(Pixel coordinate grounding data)
----------

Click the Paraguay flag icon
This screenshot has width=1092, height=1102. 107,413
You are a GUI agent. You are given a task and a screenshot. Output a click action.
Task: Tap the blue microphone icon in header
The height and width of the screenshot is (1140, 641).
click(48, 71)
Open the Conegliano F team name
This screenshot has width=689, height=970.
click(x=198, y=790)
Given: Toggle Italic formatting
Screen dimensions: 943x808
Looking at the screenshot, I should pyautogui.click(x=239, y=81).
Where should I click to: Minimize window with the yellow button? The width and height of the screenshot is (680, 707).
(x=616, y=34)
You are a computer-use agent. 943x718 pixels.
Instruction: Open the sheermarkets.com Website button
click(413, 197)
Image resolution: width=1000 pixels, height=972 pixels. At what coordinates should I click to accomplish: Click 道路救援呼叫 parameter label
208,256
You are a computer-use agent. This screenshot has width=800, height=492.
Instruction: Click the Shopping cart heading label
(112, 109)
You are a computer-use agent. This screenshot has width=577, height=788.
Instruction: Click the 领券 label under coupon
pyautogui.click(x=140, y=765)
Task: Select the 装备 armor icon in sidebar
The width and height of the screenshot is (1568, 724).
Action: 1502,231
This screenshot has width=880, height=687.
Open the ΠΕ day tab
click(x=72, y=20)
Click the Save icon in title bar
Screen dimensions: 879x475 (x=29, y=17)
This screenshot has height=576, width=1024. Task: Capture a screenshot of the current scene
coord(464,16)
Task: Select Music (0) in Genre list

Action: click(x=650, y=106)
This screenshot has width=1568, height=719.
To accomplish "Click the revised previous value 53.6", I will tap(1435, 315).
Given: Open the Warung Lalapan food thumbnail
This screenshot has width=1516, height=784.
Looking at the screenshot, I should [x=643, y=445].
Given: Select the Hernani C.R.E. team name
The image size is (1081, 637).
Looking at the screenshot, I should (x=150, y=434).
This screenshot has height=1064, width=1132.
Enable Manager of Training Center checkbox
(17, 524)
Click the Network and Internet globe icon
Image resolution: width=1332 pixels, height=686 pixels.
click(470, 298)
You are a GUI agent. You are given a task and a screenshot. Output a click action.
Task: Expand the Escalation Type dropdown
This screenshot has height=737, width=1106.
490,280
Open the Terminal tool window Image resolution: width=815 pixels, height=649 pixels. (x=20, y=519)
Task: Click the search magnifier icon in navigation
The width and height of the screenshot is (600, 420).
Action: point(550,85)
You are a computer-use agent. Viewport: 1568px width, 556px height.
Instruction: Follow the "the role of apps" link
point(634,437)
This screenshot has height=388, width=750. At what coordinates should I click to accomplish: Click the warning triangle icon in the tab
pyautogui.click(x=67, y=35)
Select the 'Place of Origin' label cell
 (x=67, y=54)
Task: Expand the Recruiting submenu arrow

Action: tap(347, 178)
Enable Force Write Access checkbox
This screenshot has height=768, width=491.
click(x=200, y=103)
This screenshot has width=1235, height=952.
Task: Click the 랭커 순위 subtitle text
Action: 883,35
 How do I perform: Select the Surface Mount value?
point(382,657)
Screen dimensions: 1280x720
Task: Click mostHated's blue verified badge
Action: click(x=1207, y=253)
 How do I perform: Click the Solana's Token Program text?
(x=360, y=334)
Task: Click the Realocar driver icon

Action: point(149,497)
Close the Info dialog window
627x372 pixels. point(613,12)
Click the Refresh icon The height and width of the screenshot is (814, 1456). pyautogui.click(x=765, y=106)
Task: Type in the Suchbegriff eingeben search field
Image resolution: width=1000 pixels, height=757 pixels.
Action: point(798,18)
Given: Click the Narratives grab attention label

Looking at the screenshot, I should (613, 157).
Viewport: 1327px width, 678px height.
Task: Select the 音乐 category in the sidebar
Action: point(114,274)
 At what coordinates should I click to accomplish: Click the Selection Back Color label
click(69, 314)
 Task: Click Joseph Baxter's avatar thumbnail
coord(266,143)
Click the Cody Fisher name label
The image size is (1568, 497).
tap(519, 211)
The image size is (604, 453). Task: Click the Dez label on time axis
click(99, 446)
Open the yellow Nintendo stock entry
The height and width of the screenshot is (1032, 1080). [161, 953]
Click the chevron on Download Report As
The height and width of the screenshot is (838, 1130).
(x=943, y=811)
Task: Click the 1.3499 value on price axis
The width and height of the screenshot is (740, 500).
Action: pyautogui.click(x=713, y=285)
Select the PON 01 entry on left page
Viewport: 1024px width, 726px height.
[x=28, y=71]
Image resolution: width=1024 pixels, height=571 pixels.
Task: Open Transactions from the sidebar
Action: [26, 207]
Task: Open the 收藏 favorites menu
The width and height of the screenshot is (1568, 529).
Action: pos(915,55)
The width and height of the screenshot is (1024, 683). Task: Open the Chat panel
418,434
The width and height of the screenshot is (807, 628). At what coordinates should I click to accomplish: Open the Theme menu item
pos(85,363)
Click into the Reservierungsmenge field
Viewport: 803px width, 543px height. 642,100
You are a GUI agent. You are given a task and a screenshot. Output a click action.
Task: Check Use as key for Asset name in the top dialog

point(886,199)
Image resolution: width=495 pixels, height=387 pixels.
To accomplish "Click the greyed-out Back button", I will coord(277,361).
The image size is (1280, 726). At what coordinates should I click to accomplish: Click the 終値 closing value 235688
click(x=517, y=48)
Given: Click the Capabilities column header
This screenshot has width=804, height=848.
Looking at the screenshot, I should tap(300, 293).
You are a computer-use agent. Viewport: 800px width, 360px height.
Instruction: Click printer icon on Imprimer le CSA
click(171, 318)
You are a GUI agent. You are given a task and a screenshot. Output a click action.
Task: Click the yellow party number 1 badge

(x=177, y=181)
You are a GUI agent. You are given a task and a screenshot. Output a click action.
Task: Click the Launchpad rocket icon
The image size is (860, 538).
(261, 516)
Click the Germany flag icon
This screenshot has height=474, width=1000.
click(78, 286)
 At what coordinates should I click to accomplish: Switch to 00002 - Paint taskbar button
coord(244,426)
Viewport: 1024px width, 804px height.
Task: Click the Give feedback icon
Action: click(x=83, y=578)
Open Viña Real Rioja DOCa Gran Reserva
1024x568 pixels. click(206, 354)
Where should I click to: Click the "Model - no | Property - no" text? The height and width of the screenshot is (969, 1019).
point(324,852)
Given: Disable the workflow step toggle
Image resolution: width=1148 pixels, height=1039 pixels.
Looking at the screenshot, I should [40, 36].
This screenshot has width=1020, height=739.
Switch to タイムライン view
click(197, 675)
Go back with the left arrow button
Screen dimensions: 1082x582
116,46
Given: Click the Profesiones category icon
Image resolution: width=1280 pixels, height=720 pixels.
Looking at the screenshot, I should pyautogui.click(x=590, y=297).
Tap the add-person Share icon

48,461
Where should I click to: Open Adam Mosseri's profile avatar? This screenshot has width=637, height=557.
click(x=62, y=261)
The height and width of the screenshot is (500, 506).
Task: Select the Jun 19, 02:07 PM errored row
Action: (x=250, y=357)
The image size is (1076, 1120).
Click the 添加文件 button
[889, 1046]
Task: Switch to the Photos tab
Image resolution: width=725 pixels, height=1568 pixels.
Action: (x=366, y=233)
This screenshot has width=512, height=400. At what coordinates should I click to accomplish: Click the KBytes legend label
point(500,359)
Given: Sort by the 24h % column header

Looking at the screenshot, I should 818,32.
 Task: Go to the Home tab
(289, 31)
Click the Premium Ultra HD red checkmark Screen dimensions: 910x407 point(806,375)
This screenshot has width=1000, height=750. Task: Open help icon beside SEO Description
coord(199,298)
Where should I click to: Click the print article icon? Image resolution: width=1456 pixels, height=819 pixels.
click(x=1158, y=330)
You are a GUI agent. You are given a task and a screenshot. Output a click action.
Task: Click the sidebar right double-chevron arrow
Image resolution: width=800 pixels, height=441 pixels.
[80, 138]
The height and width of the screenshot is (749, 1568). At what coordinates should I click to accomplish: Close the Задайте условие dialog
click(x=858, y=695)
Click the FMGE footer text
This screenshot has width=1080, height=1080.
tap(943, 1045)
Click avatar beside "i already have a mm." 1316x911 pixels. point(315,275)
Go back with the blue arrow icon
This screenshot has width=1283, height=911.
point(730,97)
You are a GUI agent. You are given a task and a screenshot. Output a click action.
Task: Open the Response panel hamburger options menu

----------

▶ [ACTION ITEM]: Reproduce the lines of the entries above from the one with "The width and height of the screenshot is (740, 500)." to the one with "You are a computer-use agent. Viewport: 800px", both included, exactly and without any other line.

▶ [EXPECTED ANSWER]:
The width and height of the screenshot is (740, 500).
Action: pyautogui.click(x=713, y=285)
Select the PON 01 entry on left page
Viewport: 1024px width, 726px height.
[x=28, y=71]
Image resolution: width=1024 pixels, height=571 pixels.
Task: Open Transactions from the sidebar
Action: [26, 207]
Task: Open the 收藏 favorites menu
The width and height of the screenshot is (1568, 529).
Action: pos(915,55)
The width and height of the screenshot is (1024, 683). Task: Open the Chat panel
418,434
The width and height of the screenshot is (807, 628). At what coordinates should I click to accomplish: Open the Theme menu item
pos(85,363)
Click into the Reservierungsmenge field
Viewport: 803px width, 543px height. 642,100
You are a GUI agent. You are given a task and a screenshot. Output a click action.
Task: Check Use as key for Asset name in the top dialog

point(886,199)
Image resolution: width=495 pixels, height=387 pixels.
To accomplish "Click the greyed-out Back button", I will coord(277,361).
The image size is (1280, 726). At what coordinates should I click to accomplish: Click the 終値 closing value 235688
click(x=517, y=48)
Given: Click the Capabilities column header
This screenshot has width=804, height=848.
Looking at the screenshot, I should tap(300, 293).
You are a computer-use agent. Viewport: 800px width, 360px height.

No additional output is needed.